Since the 90s, macro malware has been a big part of a hacker’s toolkit. Even in recent times, the technique has continued to endear itself to cybercriminals, with its simplicity, which makes malware infections easy to initiate.
Last month, Ukraine accused Russian government spies of uploading documents with macro malware to a Ukrainian government document-sharing website.
As the first wave of the COVID-19 pandemic kicked in last year, Microsoft warned its users of emails that contained Excel files with macro malware and for years now, has been using its Antimalware Scan Interface (AMSI) and Office 365, to crack down on macro malware.
Even with AMSI and Office 365, Microsoft’s successful efforts to stamp out macro scripts written in VBA (Visual Basic for Applications) ended up backfiring, as attackers reverted to an older macro language called XLM, used in Excel 4.0 in 1992.
Microsoft is now expanding the integration of Office 365 with AMSI to also scan for Excel 4.0 XLM macros at runtime. This will align AMSI with VBA.
AMSI allows apps to integrate with any antivirus on a Windows-run device and enable the antivirus to see and block several types of malicious scripts in Office documents.
There’s work left to be done
Microsoft says that its Defender anti-malware is using the integration to detect and stop XLM-based malware, with efforts to encourage other anti-malware companies to use the same feature too.
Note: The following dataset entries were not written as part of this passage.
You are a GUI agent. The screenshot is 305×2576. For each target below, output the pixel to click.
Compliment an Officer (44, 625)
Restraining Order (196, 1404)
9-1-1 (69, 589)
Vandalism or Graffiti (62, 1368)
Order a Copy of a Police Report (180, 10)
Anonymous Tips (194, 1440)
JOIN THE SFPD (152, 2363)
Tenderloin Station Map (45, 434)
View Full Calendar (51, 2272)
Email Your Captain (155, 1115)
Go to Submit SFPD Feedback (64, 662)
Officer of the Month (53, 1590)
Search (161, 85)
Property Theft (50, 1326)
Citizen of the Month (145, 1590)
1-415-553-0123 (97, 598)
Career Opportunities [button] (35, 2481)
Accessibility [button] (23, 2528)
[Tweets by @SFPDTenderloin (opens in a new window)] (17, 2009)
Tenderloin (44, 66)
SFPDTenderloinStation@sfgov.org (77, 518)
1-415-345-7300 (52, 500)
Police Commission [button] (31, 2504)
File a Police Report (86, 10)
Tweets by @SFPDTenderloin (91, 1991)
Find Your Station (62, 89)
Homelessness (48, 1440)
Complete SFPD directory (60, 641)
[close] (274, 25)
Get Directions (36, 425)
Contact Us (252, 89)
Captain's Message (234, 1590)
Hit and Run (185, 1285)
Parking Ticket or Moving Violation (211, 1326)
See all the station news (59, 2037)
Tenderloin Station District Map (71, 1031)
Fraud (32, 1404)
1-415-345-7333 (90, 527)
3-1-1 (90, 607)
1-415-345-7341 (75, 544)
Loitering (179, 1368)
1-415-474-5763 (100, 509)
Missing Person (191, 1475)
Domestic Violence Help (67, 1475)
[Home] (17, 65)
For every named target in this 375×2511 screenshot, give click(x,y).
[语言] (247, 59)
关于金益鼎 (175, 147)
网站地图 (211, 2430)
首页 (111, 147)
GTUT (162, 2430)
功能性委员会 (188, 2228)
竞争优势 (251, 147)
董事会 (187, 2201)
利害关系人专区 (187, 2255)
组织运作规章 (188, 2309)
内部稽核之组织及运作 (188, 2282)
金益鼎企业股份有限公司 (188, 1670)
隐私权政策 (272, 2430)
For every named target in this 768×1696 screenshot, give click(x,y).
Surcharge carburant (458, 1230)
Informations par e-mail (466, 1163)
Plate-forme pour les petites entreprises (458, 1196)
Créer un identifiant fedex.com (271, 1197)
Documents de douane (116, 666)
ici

The software giant’s security teams explain that even though XLM is less sophisticated than VBA, it is adequate to achieve interoperability in an operating system. Many legitimate uses exist for it and are applied by organizations and users alike for positive ends.
Microsoft Excel now has XLM macros runtime inspection, which is enabled by default on the February Current Channel and Monthly Enterprise Channel for Microsoft 365 users.